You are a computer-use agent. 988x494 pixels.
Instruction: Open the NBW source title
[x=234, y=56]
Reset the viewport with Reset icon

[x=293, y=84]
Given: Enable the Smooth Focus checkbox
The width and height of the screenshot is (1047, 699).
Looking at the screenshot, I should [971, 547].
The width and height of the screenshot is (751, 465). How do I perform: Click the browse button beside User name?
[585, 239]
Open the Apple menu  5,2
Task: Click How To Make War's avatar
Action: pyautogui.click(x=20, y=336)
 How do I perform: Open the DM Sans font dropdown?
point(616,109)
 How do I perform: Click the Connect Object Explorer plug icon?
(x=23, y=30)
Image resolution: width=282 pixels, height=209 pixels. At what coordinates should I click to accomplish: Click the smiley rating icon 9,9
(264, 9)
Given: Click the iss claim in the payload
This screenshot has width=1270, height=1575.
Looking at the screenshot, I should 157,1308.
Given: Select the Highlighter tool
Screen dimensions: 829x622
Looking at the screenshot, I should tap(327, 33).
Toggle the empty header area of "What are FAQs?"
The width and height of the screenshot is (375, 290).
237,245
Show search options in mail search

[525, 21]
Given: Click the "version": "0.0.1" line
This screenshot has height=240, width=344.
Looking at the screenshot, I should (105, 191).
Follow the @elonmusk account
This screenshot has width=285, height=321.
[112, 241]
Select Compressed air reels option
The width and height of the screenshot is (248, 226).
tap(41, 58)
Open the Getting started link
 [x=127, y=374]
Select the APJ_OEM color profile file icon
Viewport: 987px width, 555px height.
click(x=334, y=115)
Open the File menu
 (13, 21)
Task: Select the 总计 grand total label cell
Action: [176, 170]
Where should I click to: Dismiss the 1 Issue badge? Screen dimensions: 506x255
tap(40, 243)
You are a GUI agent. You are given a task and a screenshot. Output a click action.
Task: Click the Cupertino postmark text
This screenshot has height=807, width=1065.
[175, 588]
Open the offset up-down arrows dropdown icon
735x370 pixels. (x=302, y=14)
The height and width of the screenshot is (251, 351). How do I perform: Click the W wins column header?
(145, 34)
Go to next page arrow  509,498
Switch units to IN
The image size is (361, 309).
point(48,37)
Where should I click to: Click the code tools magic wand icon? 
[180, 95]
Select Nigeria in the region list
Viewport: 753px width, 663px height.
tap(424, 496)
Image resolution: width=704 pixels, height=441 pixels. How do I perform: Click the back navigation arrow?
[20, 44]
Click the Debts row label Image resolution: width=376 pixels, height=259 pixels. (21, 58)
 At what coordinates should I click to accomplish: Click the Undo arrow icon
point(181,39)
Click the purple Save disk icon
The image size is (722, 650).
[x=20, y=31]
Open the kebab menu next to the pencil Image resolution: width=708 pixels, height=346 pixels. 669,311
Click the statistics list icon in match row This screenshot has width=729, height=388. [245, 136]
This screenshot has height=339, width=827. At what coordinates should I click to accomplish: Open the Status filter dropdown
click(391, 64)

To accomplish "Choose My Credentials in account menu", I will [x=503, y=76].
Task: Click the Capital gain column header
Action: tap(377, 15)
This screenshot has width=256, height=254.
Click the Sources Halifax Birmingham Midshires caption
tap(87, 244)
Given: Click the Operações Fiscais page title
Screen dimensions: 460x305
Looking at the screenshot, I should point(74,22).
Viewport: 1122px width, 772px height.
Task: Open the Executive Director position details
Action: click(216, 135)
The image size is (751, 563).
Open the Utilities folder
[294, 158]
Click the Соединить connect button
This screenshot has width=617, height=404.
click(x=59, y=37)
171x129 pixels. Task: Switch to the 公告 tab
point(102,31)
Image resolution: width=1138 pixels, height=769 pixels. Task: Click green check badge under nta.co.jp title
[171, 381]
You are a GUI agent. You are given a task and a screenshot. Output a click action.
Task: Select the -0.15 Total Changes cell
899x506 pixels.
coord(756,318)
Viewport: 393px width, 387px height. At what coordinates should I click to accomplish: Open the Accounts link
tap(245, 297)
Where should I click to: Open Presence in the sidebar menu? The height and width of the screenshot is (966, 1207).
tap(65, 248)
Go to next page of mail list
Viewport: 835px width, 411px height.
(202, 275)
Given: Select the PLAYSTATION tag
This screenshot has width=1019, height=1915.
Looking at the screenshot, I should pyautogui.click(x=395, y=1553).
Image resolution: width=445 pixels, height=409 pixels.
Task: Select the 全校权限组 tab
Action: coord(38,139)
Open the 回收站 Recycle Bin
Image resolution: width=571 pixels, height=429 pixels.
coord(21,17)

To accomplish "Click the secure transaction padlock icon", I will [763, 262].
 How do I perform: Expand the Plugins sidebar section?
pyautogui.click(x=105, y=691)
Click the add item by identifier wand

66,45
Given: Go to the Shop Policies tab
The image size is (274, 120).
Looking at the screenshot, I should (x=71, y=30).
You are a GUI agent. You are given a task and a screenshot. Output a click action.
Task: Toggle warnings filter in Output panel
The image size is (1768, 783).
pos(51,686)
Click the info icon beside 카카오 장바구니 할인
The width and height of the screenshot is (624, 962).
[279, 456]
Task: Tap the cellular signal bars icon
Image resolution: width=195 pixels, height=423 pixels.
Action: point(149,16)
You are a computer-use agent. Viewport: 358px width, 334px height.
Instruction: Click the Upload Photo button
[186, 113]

§ §

Work request:
Retype each entry exactly, leaving none of them out.

Problem solution:
You are a computer-use agent. 988x494 pixels.
Instruction: Open the NBW source title
[x=234, y=56]
Reset the viewport with Reset icon

[x=293, y=84]
Given: Enable the Smooth Focus checkbox
The width and height of the screenshot is (1047, 699).
Looking at the screenshot, I should [971, 547].
The width and height of the screenshot is (751, 465). How do I perform: Click the browse button beside User name?
[585, 239]
Open the Apple menu  5,2
Task: Click How To Make War's avatar
Action: pyautogui.click(x=20, y=336)
 How do I perform: Open the DM Sans font dropdown?
point(616,109)
 How do I perform: Click the Connect Object Explorer plug icon?
(x=23, y=30)
Image resolution: width=282 pixels, height=209 pixels. At what coordinates should I click to accomplish: Click the smiley rating icon 9,9
(264, 9)
Given: Click the iss claim in the payload
This screenshot has width=1270, height=1575.
Looking at the screenshot, I should 157,1308.
Given: Select the Highlighter tool
Screen dimensions: 829x622
Looking at the screenshot, I should tap(327, 33).
Toggle the empty header area of "What are FAQs?"
The width and height of the screenshot is (375, 290).
237,245
Show search options in mail search

[525, 21]
Given: Click the "version": "0.0.1" line
This screenshot has height=240, width=344.
Looking at the screenshot, I should (105, 191).
Follow the @elonmusk account
This screenshot has width=285, height=321.
[112, 241]
Select Compressed air reels option
The width and height of the screenshot is (248, 226).
tap(41, 58)
Open the Getting started link
 [x=127, y=374]
Select the APJ_OEM color profile file icon
Viewport: 987px width, 555px height.
click(x=334, y=115)
Open the File menu
 (13, 21)
Task: Select the 总计 grand total label cell
Action: [176, 170]
Where should I click to: Dismiss the 1 Issue badge? Screen dimensions: 506x255
tap(40, 243)
You are a GUI agent. You are given a task and a screenshot. Output a click action.
Task: Click the Cupertino postmark text
This screenshot has height=807, width=1065.
[175, 588]
Open the offset up-down arrows dropdown icon
735x370 pixels. (x=302, y=14)
The height and width of the screenshot is (251, 351). How do I perform: Click the W wins column header?
(145, 34)
Go to next page arrow  509,498
Switch units to IN
The image size is (361, 309).
point(48,37)
Where should I click to: Click the code tools magic wand icon? 
[180, 95]
Select Nigeria in the region list
Viewport: 753px width, 663px height.
tap(424, 496)
Image resolution: width=704 pixels, height=441 pixels. How do I perform: Click the back navigation arrow?
[20, 44]
Click the Debts row label Image resolution: width=376 pixels, height=259 pixels. (21, 58)
 At what coordinates should I click to accomplish: Click the Undo arrow icon
point(181,39)
Click the purple Save disk icon
The image size is (722, 650).
[x=20, y=31]
Open the kebab menu next to the pencil Image resolution: width=708 pixels, height=346 pixels. 669,311
Click the statistics list icon in match row This screenshot has width=729, height=388. [245, 136]
This screenshot has height=339, width=827. At what coordinates should I click to accomplish: Open the Status filter dropdown
click(391, 64)

To accomplish "Choose My Credentials in account menu", I will [x=503, y=76].
Task: Click the Capital gain column header
Action: tap(377, 15)
This screenshot has width=256, height=254.
Click the Sources Halifax Birmingham Midshires caption
tap(87, 244)
Given: Click the Operações Fiscais page title
Screen dimensions: 460x305
Looking at the screenshot, I should point(74,22).
Viewport: 1122px width, 772px height.
Task: Open the Executive Director position details
Action: click(216, 135)
The image size is (751, 563).
Open the Utilities folder
[294, 158]
Click the Соединить connect button
This screenshot has width=617, height=404.
click(x=59, y=37)
171x129 pixels. Task: Switch to the 公告 tab
point(102,31)
Image resolution: width=1138 pixels, height=769 pixels. Task: Click green check badge under nta.co.jp title
[171, 381]
You are a GUI agent. You are given a task and a screenshot. Output a click action.
Task: Select the -0.15 Total Changes cell
899x506 pixels.
coord(756,318)
Viewport: 393px width, 387px height. At what coordinates should I click to accomplish: Open the Accounts link
tap(245, 297)
Where should I click to: Open Presence in the sidebar menu? The height and width of the screenshot is (966, 1207).
tap(65, 248)
Go to next page of mail list
Viewport: 835px width, 411px height.
(202, 275)
Given: Select the PLAYSTATION tag
This screenshot has width=1019, height=1915.
Looking at the screenshot, I should pyautogui.click(x=395, y=1553).
Image resolution: width=445 pixels, height=409 pixels.
Task: Select the 全校权限组 tab
Action: coord(38,139)
Open the 回收站 Recycle Bin
Image resolution: width=571 pixels, height=429 pixels.
coord(21,17)

To accomplish "Click the secure transaction padlock icon", I will [763, 262].
 How do I perform: Expand the Plugins sidebar section?
pyautogui.click(x=105, y=691)
Click the add item by identifier wand

66,45
Given: Go to the Shop Policies tab
The image size is (274, 120).
Looking at the screenshot, I should (x=71, y=30).
You are a GUI agent. You are given a task and a screenshot. Output a click action.
Task: Toggle warnings filter in Output panel
The image size is (1768, 783).
pos(51,686)
Click the info icon beside 카카오 장바구니 할인
The width and height of the screenshot is (624, 962).
[279, 456]
Task: Tap the cellular signal bars icon
Image resolution: width=195 pixels, height=423 pixels.
Action: point(149,16)
You are a computer-use agent. Viewport: 358px width, 334px height.
Instruction: Click the Upload Photo button
[186, 113]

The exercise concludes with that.